« Aujourd’hui le dispositif ULIS ne permet pas des conditions de travail et un système éducatif décents » : Coup de gueule de notre chroniqueur Olivier Ducruix sur un mécanisme qui fait débat.
Dans cette nouvelle chronique, Olivier Ducruix a décidé d’évoquer un sujet différent de ceux qu’il aborde habituellement – la musique et la voile – afin de pointer du doigt une situation qui l’interpelle particulièrement : celle des enseignants en classes ULIS – Unité Locale d’Inclusion Scolaire – des élèves qui y sont scolarisés, et de leurs AESH, accompagnants d’enfants en situation de handicap.
Des femmes et des hommes souffrent au quotidien dans l’exercice de leur métier au sein de l’Éducation nationale.
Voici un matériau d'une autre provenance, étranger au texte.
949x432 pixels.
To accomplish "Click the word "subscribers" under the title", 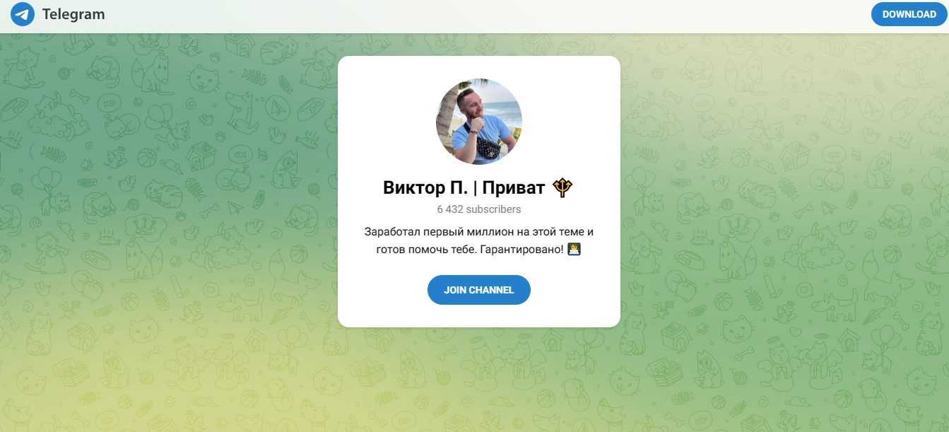I will pos(493,209).
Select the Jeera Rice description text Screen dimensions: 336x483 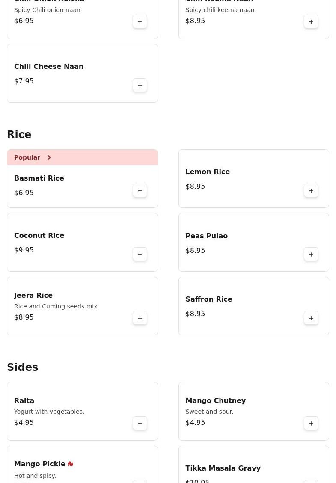[x=56, y=306]
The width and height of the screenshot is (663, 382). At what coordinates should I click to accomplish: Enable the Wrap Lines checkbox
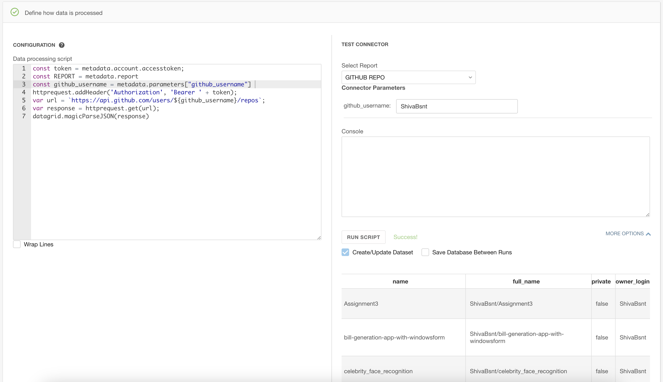click(17, 244)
Des femmes et des hommes (mais surtout des femmes) travaillent 7 jours sur 7, et jusqu’à 60 heures par semaine pour mener à bien la mission qui leur est confiée, avec la conscience professionnelle exemplaire dont ils ont toujours fait preuve tout au long de leur carrière.
Plusieurs fois par jour, ils sont confrontés à la violence et doivent gérer des situations de crise, protéger l’enfant qui en est la cause, protéger les autres enfants, se protéger eux-mêmes et protéger les AESH, accompagnants d’enfants en situation de handicap, présents dans la classe.
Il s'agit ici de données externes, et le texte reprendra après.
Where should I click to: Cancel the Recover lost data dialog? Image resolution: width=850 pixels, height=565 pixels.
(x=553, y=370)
Les classes ULIS, une intention louable mais un manque de moyens criant
Ces salariés, fonctionnaires de l’Éducation nationale, ont fait le choix d’enseigner au sein d’un dispositif ULIS. Une ULIS, c’est une Unité Locale d’Inclusion Scolaire. C’est le dispositif qui a pour objet l’inclusion des enfants en situation de handicap au sein des établissements scolaires, écoles et collèges. L’intention est louable, et j’y souscris. Chaque fois qu’elle est possible, l’inclusion est par nature une excellente solution. Je suis tout à fait convaincu du bien-fondé de la démarche, à condition d’y mettre les moyens, de l’intelligence, des processus de prise de décisions efficaces et réactifs, un véritable soutien pour celles qui sont en première ligne, et de la bienveillance. Malheureusement, c’est sur l’ensemble de ces aspects que le bât blesse incroyablement. Il faut en être témoin pour le croire. La réalité est un cauchemar, une véritable catastrophe à des années-lumière du discours institutionnel et médiatique !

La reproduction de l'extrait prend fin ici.